Da tempo Dio e l’arte non dialogano più. Dove sta il problema? Nella Chiesa che non ha più gusto o negli artisti che sono disgustati dal divino?
È una storia talmente vecchia, già vecchia quando Paolo VI disse che bisognava ristabilire l’amicizia tra la Chiesa e gli artisti. Era il 1964 e, nonostante il sincero impegno di quel Papa, la relazione non è stata riallacciata. Escluderei problemi di gusto. I problemi sono di natura teologica da una parte, di natura estetica dall’altra: ostacoli alti. Ma la posta in gioco è ancora più alta, è la fede nell’Incarnazione, e dunque bisogna continuare a impegnarsi. La mia mostra dimostra, scusa il gioco di parole, che nulla è perduto: nonostante il clima profano gli artisti sono attratti dal sacro e spesso dipingono Santi, Madonne, Gesù Crocifissi senza bisogno di sollecitazioni ecclesiastiche.

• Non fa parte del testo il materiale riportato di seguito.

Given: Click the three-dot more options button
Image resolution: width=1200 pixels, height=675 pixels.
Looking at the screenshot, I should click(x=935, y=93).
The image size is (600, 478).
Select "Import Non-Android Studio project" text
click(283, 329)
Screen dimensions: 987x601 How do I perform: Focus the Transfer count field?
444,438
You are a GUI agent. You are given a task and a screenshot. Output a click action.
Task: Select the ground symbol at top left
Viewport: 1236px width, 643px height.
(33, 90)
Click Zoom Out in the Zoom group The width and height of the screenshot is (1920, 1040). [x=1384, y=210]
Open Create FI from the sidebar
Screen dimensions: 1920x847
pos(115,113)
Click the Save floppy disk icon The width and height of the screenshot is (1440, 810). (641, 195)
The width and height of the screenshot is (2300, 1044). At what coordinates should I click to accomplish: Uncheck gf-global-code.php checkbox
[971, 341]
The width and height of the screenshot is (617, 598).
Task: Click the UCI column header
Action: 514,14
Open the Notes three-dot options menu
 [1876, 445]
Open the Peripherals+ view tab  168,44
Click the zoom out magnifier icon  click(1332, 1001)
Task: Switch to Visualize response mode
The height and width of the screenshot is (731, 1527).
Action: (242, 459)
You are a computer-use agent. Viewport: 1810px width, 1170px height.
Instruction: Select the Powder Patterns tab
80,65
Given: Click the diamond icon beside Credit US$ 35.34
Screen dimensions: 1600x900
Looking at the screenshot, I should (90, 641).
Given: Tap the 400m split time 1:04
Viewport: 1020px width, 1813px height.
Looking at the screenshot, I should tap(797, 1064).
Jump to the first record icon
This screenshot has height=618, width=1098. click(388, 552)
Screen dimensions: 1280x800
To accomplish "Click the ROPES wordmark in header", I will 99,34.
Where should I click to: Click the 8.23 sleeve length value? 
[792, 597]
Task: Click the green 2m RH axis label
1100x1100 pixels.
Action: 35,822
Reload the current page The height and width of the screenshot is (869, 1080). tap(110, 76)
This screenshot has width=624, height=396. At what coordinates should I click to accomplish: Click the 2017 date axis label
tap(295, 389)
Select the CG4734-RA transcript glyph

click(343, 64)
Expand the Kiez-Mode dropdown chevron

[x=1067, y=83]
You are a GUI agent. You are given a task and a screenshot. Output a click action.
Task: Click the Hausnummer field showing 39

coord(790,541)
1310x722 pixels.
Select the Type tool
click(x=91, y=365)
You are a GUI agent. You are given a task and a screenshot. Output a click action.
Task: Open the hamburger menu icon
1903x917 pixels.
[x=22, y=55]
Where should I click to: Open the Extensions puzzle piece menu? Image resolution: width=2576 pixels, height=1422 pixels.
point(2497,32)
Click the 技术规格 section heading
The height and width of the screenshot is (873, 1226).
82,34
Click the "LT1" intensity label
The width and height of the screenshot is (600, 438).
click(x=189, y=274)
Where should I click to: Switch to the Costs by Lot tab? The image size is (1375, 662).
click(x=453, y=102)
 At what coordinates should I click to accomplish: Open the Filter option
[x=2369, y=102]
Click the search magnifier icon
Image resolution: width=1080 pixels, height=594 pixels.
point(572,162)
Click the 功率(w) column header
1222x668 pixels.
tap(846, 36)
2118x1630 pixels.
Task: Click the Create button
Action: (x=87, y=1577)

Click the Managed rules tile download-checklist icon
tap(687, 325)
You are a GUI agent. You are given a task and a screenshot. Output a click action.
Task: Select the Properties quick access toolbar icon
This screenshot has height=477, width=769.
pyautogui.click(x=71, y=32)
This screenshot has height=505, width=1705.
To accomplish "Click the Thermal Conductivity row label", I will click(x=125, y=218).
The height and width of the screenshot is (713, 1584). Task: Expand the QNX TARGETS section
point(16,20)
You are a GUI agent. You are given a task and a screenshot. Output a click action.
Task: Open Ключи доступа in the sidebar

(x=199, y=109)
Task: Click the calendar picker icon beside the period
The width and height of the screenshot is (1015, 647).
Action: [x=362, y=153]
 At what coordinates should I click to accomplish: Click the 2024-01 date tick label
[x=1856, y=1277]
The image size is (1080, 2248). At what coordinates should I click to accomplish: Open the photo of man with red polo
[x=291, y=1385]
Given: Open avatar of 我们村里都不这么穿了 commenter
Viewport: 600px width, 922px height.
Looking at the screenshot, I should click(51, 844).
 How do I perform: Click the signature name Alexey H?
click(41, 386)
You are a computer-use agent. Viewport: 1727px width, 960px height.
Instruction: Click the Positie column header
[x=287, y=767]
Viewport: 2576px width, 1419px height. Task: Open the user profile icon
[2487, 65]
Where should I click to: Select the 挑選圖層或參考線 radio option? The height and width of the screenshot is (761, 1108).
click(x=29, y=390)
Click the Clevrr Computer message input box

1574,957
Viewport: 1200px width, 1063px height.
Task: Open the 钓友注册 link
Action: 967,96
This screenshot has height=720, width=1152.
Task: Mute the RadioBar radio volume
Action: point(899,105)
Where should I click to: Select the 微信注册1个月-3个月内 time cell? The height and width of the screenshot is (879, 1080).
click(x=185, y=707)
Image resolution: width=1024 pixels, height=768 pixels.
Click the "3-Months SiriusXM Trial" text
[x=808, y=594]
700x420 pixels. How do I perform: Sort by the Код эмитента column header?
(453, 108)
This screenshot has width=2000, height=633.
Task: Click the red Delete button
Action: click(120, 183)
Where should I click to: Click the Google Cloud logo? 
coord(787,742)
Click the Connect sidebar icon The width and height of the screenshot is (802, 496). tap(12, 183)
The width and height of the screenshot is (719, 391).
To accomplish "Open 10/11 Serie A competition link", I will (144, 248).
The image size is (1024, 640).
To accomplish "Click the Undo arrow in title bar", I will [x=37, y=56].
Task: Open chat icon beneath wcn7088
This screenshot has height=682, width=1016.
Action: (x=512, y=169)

Tu parli di ‘arte sacra’, ma ‘arte sacra’ è quella – chessò, Giotto, Mantegna, Bellini – di fronte a cui ti inginocchi e preghi. Intendo: non basta dipingere un Cristo perché sia ‘sacro’, è ‘arte’ e stop.
No, ormai nell’Europa occidentale anche Giotto, Mantegna e Bellini sono soltanto arte. Solo nell’Europa orientale, ossia ortodossa, può succedere che i visitatori di un museo si inginocchino davanti a un’icona. Ad esempio accade in museo di Mosca davanti all’icona della Trinità di Andrej Rublev. Difficile non pensare che questi diversi comportamenti rappresentino diversi livelli di apostasia delle rispettive società: da noi elevatissimo, chiaro.
In effetti, il titolo della rassegna è “L’arte che protegge”. Spiegami il titolo e spiegami la sacralità dell’arte che hai messo in mostra.